I struggle under its weight, my arms tired and my head not as focused as it should be. But I am determined not to show it as Holden stands there and watches me struggle through five more reps.
I refuse to let him think I’m weak.
And when I rack the bar and let my arms collapse to my sides, he chuckles. “Great job. Now tell me in the morning when you’re unable to move your arms because they’re so sore that not accepting help was worth it.” He gives a nod and then heads back over to his own workout without another word.
I sit up and stare after him. Annoyed. Irritated. Confused. Needing to look away as he does squats on the rack but finding it hard to.
“Weak woman,” I mutter to myself. A great body doesn’t negate who he is and what he stands for.
As if on cue, Holden glances my way and flashes yet another grin that has me turning my back to him so I can concentrate.
But there are mirrors. Everywhere there are freaking mirrors to the point that I have to look at the floor to avoid seeing him.
Why does he have to be in my space here too?

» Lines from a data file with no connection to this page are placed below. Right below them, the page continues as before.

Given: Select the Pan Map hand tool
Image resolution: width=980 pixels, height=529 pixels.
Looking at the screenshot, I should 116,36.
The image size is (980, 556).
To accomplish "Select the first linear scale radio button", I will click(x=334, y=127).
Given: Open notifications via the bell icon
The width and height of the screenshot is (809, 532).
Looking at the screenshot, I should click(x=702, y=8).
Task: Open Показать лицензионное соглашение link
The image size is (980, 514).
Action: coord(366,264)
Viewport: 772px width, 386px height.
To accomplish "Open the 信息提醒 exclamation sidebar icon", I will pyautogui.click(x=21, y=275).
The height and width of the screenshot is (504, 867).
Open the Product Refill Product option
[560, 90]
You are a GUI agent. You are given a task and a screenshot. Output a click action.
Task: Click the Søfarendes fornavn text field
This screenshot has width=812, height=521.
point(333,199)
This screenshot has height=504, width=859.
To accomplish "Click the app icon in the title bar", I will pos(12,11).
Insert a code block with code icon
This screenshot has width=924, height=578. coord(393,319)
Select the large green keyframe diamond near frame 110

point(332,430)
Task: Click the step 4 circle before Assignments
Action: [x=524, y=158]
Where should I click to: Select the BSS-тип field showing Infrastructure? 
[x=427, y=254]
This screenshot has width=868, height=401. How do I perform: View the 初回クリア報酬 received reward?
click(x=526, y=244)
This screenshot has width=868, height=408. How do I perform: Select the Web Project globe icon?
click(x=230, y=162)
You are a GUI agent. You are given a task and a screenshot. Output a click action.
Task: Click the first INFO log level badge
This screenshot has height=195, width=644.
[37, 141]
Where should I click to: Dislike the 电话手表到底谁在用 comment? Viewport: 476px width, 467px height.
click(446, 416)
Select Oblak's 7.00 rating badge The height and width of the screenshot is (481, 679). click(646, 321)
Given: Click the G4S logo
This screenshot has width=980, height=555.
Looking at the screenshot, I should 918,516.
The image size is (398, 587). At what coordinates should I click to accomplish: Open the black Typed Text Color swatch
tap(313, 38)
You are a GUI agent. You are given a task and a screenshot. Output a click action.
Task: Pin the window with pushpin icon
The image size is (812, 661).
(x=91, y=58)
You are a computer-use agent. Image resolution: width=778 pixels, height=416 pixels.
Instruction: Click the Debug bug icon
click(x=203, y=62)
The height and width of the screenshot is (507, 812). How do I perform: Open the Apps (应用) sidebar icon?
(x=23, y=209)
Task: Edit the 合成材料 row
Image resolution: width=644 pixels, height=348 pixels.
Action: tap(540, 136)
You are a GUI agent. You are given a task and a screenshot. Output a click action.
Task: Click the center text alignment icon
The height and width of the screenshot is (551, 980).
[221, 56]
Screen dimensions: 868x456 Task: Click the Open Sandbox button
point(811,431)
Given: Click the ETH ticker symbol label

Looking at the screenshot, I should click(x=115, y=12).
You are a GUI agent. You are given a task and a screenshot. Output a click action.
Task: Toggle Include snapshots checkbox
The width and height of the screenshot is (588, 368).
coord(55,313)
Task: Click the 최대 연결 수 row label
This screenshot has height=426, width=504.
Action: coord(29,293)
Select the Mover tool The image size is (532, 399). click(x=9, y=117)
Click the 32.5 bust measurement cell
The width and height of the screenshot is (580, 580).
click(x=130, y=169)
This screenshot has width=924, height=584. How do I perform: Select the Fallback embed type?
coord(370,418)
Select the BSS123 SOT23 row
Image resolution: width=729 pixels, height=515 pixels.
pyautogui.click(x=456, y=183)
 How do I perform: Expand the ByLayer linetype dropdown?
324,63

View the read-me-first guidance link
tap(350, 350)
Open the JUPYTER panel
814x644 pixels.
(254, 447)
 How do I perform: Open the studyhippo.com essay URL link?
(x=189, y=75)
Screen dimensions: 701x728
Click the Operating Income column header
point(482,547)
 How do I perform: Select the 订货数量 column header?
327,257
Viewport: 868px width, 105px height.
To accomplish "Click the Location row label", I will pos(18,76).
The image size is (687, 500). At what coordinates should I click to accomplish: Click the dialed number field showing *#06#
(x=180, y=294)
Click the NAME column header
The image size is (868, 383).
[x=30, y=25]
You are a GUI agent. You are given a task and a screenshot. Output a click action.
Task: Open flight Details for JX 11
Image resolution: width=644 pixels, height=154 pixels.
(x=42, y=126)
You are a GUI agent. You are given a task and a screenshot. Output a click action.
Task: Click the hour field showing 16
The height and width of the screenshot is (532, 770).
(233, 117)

I storm through the rest of my lifting regimen with no shortage of huffs and puffs that do nothing to make me less irritated, but I do them nonetheless.
My only saving grace is that when I’m finished and head to the locker room to grab my stuff, Holden Knight is nowhere in sight.
At least there’s that.
But my relief is short-lived when I head out to the parking lot and find him leaning against the back of some sporty SUV that’s parked next to mine. His legs are crossed at the ankles, and his head is down as he types something out on his phone. But he doesn’t miss a beat looking up when he hears my footsteps stop and the unhindered groan fall from my lips.
“Here’s what I don’t get, Sunshine,” he says as if I want to be a participant in this conversation.
“What’s that?” I cross my arms over my chest and hate him for being so damn good-looking.
“How you can stand up to me without a second thought, but you don’t say a fucking word to your brother when he disrespects or discounts you?”
“What are you talking about?” I ask but know I could name numerous things he could be referring to.
“Today. Yesterday. Last week. Do you really want me to recount the various ways your brother has treated you terribly or is currently trying to fuck you over?”
I roll my shoulders. It’s bad enough that Rhett feels entitled to act that way. It’s even worse that I’ve gotten so used to it and know that nothing is going to change, that I let it roll off my back most days. In my master plan, I’d get my ultimate fuck-you to my brother when I take the company from him after convincing the board to pass a no-confidence vote. But for now, it’s downright humiliating being called on the carpet by a man I need to think highly of me.